Traditionally, economies are divided into the following three sectors :
(i) Primary Sector
• This sector is involved in the extraction or harvesting of products from the Earth. It includes the production of raw materials and basic foods. Some of the activities included in this sector are agriculture, mining, forestry, fishing, quarrying etc.
• The packaging and processing of raw materials is also considered as a part of this sector. As an economy develops the share of primary sector in total production and employment goes down.
(ii) Secondary Sector
• The secondary sector of the economy is involved in the production of finished goods. All manufacturing, processing and construction activities lie in this sector (in India, construction sometimes considered as part of the services or tertiary sector).
• Some of the activities in this sector are metal working, automobile manufacturing, textile, production, shipbuilding etc. Most economies in their process of development go through the middle phase, where the secondary sector becomes the largest sector of the economy in terms of production and employment with the reduction in importance of the primary sector.
• India is an exception, where we have directly moved to services sector development, without first improving the manufacturing capabilities.
(iii) Tertiary Sector
• The tertiary sector of the economy is also called as the services sector. This sector provides services to the general population and to business. Some of the activities which are part of this sector are retail, transportation, entertainment, tourism and banking etc. In the advanced developed economies, the tertiary sector is the largest in terms of production and employment.
• Sometimes, two more sectors, i.e. quaternary and quinary are defined separately, even though these can also be considered as part of the services sector itself.

Other Sectors of Economy

Quaternary Sector
• This sector consists of the intellectual and knowledge based activities. Examples of activities associated with this sector are research and development, culture, information technology, consulting, financial planning, education etc.

Quinary Sector
• This sector consists of the highest levels of decision-making in a country. This includes the top officials of government, media, universities etc.

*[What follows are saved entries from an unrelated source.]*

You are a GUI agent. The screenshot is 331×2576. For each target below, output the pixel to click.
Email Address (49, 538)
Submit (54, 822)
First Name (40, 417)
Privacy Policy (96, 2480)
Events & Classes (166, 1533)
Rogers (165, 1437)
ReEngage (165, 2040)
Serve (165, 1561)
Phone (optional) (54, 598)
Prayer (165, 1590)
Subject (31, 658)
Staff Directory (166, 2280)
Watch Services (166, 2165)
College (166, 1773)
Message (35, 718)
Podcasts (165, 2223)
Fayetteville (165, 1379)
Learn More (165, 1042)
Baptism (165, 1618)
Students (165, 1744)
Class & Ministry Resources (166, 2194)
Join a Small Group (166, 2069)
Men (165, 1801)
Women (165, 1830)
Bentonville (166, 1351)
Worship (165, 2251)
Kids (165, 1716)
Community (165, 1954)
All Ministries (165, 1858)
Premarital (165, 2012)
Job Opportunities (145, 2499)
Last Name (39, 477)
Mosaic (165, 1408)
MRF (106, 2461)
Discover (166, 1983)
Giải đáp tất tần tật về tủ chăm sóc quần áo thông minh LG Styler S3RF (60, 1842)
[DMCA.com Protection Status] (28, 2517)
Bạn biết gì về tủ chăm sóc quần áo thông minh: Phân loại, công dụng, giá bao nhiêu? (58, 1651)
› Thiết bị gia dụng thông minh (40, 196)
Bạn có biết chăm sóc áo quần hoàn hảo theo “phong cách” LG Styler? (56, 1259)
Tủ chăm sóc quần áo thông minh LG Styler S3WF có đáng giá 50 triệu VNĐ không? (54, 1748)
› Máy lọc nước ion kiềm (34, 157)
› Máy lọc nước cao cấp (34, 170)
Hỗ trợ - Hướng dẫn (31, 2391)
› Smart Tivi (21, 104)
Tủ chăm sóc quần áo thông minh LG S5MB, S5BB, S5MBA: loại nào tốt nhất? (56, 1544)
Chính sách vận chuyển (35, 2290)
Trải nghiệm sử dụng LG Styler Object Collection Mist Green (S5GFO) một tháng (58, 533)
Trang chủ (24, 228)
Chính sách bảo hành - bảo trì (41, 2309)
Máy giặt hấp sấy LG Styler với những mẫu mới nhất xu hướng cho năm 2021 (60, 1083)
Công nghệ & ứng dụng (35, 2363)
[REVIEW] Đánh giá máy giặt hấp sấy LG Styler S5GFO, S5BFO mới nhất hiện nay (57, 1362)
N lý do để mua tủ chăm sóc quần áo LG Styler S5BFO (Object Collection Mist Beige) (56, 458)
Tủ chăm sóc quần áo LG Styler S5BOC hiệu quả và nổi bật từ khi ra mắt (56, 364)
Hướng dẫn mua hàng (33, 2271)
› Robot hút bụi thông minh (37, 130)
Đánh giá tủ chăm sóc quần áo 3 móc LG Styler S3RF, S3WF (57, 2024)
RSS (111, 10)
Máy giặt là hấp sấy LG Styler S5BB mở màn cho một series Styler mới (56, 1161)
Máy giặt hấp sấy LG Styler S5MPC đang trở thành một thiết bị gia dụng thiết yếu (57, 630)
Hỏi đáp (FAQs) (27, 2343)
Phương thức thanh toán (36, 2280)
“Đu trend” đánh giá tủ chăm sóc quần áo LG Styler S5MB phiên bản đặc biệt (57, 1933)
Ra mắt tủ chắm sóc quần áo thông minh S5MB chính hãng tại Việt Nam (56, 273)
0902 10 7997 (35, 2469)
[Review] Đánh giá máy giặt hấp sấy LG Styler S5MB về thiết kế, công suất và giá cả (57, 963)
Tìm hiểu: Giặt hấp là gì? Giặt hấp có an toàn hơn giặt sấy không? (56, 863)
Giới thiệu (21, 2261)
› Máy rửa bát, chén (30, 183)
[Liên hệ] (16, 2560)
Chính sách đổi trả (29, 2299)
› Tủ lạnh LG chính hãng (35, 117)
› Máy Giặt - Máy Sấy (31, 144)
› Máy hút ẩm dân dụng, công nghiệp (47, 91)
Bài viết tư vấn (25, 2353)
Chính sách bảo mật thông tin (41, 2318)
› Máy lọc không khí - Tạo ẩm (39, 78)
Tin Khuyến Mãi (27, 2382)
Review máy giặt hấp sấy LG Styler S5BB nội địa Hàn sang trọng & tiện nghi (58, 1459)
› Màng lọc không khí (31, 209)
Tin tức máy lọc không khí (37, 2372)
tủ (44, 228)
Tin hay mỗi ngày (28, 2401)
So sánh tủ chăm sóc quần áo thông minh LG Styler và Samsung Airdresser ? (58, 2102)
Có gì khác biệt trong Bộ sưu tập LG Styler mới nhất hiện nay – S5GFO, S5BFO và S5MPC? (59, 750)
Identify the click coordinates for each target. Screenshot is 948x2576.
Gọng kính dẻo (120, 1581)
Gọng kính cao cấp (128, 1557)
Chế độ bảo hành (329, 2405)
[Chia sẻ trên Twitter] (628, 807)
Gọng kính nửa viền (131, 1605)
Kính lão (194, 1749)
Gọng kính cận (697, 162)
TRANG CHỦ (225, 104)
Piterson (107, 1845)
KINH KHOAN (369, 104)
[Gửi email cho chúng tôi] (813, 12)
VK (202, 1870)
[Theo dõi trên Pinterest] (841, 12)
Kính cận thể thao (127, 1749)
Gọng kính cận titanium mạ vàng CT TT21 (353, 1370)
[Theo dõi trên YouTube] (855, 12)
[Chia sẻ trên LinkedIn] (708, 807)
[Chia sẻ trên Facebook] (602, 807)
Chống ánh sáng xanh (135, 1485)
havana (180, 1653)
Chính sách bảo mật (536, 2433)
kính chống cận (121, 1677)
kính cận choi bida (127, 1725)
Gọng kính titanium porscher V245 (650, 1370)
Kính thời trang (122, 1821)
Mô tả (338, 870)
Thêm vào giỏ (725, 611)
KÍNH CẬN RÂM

Classification of Countries by theWorld Bank
TheWorld Bank prepares theWorld Development Report (WDR). TheWDR as of July, 2018, classified the different countries on the basis of their per capita income.

Categories Based on Per Capita Income
• High income countries—$ 12,055 and above
• Upper middle income countries—Above $ 3895 to $ 12,055
• Lower middle income countries—Above $ 996 to $ 3895
• Low income countries—$ 995 and less.

Source World Bank Report, 2018

Classification of Countries Based on Economical Activities

Developed Country
• It refers to a country with a relatively high level of economic growth and security. A country’s degree of development is evaluated on the basis of per capita income or GDP, level of industrialisation, general standard of living and the amount of widespread infrastructure.

Developing Country
• It is also called a less developed country with lower living standard, underdeveloped industrial base and low Human Development Index (HDI).

Least Developed Country
• According to the United Nations, countries having lowest indicator of socio-economic development with the lowest HDI ratings are called as least developed countries.